#### Working data ####

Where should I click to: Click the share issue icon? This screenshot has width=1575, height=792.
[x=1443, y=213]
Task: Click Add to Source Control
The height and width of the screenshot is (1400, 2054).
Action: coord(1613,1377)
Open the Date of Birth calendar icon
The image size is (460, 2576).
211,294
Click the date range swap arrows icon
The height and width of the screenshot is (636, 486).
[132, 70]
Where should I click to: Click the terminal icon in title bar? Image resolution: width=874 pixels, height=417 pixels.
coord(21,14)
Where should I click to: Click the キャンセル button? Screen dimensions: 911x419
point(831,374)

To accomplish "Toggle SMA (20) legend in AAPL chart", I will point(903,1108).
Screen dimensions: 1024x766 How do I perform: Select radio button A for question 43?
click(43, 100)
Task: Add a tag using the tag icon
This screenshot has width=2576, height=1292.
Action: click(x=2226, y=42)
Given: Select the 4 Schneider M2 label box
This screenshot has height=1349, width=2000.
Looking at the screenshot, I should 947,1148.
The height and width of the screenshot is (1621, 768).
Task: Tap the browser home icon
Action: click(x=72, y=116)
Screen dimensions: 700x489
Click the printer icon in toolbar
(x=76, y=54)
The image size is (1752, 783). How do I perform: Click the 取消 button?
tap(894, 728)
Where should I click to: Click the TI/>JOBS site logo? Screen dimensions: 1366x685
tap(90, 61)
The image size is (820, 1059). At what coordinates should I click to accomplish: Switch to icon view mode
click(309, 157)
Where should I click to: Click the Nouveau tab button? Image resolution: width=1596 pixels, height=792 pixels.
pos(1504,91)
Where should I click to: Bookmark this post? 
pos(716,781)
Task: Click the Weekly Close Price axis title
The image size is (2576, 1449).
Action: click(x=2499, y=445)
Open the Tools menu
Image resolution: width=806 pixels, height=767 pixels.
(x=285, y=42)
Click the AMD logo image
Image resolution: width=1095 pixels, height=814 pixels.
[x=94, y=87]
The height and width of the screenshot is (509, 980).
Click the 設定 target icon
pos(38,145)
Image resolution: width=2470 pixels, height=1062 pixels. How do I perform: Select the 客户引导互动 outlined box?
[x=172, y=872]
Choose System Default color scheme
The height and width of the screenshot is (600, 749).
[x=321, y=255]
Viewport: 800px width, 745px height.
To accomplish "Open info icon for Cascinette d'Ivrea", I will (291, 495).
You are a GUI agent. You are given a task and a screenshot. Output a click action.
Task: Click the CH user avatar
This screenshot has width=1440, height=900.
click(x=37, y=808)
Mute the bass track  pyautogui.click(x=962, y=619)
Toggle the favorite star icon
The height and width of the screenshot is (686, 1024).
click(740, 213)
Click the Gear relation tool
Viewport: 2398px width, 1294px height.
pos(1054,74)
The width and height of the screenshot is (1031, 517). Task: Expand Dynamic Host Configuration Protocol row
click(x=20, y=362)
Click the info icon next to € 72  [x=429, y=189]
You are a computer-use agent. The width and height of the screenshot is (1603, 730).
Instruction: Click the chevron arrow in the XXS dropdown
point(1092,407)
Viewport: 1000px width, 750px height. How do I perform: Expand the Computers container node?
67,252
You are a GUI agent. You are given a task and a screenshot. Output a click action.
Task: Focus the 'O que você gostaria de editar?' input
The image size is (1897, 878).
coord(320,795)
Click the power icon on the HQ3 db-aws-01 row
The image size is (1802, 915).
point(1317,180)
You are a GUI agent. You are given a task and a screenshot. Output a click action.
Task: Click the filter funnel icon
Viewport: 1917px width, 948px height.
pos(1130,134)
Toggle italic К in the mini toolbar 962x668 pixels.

####

Copy the listing above word for word, from the line with "Where should I click to: Click the TI/>JOBS" through the line with "click(x=37, y=808)".

◆ Expected answer ◆
Where should I click to: Click the TI/>JOBS site logo? Screen dimensions: 1366x685
tap(90, 61)
The image size is (820, 1059). At what coordinates should I click to accomplish: Switch to icon view mode
click(309, 157)
Where should I click to: Click the Nouveau tab button? Image resolution: width=1596 pixels, height=792 pixels.
pos(1504,91)
Where should I click to: Bookmark this post? 
pos(716,781)
Task: Click the Weekly Close Price axis title
The image size is (2576, 1449).
Action: click(x=2499, y=445)
Open the Tools menu
Image resolution: width=806 pixels, height=767 pixels.
(x=285, y=42)
Click the AMD logo image
Image resolution: width=1095 pixels, height=814 pixels.
[x=94, y=87]
The height and width of the screenshot is (509, 980).
Click the 設定 target icon
pos(38,145)
Image resolution: width=2470 pixels, height=1062 pixels. How do I perform: Select the 客户引导互动 outlined box?
[x=172, y=872]
Choose System Default color scheme
The height and width of the screenshot is (600, 749).
[x=321, y=255]
Viewport: 800px width, 745px height.
To accomplish "Open info icon for Cascinette d'Ivrea", I will (291, 495).
You are a GUI agent. You are given a task and a screenshot. Output a click action.
Task: Click the CH user avatar
This screenshot has width=1440, height=900.
click(x=37, y=808)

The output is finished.